After we spent about 20 minutes outside, most of which I spent dragging a double stroller through slop and grey snow (the goal was the bank, but we never made it), I followed a crying Theo with cold hands up the stairs and had him sit on the stairs while I violently pulled on his boot with one hand and held Sophie like a football in the other. After the second or third yank and him not giving me any resistance at all with which to pull against, I let out a loud and definite “FUCK.” I was done. Theo got quiet. He said, “Mom, you just said FUCK. That’s a bad word.” Evie comes up the stairs behind us, letting us know that she was ready to come inside. As if she had a choice. “Evie, mommy just said FUCK.” On the one hand, hearing a chubby three year old say the F bomb with such conviction and clarity and gravity is kind of funny, it was like a role reversal where I was the naughty kid and he was the responsible parent. On the other hand, I just said fuck in front of my three year old. The thing is, I don’t even cuss that much. It just doesn’t sound honest coming from me, it comes off as me trying to be rebellious or something when in reality, I usually yell out FUDGE COOKIES! when I stub my toe. I took a deep breath, confirmed to my kids that yes, that is a bad word and no, mommy should not say it. And then I let it go. Because if I kept talking about it they’d remember the word.
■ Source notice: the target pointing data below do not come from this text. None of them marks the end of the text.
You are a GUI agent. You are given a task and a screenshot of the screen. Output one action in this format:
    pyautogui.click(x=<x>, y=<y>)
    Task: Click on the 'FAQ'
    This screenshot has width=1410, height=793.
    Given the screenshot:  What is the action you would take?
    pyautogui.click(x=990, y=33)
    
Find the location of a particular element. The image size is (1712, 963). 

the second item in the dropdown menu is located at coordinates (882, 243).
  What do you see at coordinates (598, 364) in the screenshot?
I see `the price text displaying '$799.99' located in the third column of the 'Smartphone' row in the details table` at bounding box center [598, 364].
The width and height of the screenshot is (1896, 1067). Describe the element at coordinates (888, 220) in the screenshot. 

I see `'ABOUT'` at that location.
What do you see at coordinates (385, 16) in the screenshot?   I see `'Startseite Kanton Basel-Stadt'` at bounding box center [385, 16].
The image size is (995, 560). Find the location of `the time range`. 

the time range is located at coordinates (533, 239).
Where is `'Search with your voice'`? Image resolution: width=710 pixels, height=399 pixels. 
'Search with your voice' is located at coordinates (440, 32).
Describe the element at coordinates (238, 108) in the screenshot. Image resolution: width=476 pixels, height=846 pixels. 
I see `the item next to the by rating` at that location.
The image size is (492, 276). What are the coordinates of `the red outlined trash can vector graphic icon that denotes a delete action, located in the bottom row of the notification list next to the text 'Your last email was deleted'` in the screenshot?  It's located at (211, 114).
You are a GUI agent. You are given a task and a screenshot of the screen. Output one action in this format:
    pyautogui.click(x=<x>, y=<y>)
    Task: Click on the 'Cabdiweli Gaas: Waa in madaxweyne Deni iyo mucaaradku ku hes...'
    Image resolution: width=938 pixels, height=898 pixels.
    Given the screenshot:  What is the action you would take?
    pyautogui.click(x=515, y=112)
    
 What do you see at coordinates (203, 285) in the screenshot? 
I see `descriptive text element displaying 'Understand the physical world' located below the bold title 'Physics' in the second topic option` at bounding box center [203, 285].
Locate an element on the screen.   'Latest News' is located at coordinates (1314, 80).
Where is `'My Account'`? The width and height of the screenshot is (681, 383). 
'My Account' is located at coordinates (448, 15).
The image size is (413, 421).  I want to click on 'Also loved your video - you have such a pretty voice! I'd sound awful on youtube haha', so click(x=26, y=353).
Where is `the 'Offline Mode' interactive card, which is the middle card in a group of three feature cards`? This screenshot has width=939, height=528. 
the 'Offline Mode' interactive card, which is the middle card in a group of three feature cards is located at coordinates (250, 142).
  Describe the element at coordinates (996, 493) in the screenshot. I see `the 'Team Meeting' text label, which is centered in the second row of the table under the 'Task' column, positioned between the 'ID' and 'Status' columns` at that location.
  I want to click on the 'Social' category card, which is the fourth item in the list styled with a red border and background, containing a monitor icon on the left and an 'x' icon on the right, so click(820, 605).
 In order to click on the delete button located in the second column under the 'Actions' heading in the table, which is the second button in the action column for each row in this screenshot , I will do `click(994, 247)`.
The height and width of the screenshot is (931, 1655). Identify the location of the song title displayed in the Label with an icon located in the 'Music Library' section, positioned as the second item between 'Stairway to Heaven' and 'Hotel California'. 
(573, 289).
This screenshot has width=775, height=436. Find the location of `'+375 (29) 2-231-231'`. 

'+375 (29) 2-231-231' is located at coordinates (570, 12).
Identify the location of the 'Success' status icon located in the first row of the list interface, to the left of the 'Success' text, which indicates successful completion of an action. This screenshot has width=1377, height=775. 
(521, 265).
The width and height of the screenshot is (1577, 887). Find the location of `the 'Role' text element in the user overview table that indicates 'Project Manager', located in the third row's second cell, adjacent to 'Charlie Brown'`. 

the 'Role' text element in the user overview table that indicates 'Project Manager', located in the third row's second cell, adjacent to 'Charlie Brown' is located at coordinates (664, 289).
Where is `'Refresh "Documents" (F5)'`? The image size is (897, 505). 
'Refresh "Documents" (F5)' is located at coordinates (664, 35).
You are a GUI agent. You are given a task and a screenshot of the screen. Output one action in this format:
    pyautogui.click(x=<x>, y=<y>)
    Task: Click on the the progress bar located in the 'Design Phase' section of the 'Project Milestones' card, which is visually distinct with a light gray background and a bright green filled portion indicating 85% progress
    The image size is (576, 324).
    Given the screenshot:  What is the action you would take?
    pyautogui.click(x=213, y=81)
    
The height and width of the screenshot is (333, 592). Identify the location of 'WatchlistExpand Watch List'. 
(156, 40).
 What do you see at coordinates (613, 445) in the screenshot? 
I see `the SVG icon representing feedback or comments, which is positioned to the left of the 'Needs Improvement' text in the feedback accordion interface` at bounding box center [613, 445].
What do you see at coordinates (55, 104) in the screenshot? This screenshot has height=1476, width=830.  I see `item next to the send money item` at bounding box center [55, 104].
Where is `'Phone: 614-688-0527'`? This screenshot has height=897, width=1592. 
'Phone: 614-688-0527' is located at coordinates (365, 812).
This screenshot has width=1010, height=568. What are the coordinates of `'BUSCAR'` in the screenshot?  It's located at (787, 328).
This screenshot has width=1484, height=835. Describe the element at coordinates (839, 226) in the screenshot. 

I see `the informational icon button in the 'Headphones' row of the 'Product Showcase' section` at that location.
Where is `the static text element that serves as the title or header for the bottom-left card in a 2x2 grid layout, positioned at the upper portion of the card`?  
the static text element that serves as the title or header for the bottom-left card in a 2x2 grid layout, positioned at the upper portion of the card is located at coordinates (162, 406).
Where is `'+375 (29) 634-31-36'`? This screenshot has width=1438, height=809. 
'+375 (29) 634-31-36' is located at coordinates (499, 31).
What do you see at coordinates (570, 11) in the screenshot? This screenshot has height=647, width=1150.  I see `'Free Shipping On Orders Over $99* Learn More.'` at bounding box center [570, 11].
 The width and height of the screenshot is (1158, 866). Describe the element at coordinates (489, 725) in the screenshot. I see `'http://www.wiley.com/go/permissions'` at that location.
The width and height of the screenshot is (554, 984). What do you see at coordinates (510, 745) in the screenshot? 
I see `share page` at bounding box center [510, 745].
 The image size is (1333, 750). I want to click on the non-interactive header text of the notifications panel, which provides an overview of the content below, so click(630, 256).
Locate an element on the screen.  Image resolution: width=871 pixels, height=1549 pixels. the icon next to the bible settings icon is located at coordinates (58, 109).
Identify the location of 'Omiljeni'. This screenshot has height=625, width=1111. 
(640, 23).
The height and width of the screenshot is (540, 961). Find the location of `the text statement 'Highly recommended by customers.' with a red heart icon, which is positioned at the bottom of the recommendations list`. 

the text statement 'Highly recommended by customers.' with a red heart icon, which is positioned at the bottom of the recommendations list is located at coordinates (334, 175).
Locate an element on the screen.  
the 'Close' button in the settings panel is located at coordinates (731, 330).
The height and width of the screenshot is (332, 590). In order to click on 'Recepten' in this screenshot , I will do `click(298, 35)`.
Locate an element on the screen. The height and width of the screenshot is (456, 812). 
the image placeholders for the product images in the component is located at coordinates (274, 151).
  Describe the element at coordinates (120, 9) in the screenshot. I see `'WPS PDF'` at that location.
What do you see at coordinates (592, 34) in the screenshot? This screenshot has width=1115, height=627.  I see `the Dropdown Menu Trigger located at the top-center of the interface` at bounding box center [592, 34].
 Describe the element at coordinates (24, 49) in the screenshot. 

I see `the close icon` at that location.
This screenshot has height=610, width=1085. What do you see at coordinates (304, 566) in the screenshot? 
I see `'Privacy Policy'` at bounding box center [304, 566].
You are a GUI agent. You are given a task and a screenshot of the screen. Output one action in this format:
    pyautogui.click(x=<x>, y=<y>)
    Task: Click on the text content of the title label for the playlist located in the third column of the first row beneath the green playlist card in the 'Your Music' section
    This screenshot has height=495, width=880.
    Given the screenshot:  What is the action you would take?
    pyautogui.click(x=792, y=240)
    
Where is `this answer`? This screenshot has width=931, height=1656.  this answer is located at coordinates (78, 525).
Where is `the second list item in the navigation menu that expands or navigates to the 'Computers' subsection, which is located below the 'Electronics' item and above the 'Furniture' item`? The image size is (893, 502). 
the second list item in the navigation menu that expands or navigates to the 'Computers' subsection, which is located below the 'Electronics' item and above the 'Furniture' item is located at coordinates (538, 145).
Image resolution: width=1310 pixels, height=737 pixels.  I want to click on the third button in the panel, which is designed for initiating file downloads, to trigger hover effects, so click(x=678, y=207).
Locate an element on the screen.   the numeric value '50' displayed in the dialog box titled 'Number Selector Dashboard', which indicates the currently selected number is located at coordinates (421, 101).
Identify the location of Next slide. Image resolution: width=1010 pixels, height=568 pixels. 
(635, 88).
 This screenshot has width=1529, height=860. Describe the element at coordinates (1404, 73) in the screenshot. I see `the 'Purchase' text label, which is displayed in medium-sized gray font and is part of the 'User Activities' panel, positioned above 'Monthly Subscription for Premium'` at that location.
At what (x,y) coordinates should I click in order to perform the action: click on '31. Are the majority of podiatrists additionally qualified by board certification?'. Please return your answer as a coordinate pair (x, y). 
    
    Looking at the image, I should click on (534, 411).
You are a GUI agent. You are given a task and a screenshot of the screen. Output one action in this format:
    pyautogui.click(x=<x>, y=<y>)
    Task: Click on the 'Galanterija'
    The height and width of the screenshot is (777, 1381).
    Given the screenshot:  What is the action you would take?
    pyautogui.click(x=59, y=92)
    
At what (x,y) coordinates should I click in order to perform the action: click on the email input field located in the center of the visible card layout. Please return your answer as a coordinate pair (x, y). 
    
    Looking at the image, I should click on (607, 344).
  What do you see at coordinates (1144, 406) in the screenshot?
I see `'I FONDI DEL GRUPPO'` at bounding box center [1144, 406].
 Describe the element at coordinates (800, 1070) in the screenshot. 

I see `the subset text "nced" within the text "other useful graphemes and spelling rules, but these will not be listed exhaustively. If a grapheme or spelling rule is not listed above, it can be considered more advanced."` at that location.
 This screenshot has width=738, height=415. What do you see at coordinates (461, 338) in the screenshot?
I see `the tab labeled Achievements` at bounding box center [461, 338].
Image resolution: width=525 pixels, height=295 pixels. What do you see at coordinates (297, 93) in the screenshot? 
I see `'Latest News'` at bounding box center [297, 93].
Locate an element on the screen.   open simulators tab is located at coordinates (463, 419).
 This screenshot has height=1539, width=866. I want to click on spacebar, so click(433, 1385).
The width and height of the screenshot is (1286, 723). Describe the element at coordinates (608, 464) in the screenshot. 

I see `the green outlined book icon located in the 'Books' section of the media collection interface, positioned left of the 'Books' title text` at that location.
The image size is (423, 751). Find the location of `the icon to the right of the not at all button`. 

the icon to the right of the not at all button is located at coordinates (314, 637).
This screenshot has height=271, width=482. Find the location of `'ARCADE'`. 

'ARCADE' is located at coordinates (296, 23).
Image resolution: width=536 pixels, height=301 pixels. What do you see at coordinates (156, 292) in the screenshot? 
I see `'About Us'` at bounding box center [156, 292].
This wasn’t even supposed to be about the hard days and the ugly, desperate moments as a mom, as a person. I really just wanted to tell you guys about Linus and how I become like a kid again when the snow starts falling. Because Linus was fun and exciting and I really am glad I got to take Ev and Theo out in it. I’m glad we got to stop for hot chocolate and our customary Sunday doughnuts on the way home. But I guess this is also about how sometimes, at certain moments, even magic can be pretty unmagical in real life. Somehow this is about putting down what’s in my heart and knowing that it might not make sense to you, but hoping that it resonates with someone. “…and hope, as Chesterton said, is the power of being cheerful in circumstances that we know to be desperate. Writing can be a pretty desperate endeavor, because it is about some of our deepest needs: our need to be visible, to be heard, our need to make sense of our lives, to wake up and grow and belong.” (Anne Lamott, Bird by Bird)
Yea. That’s the crux of what I think is swirling around inside of me, much like Linus was inside of Chicago.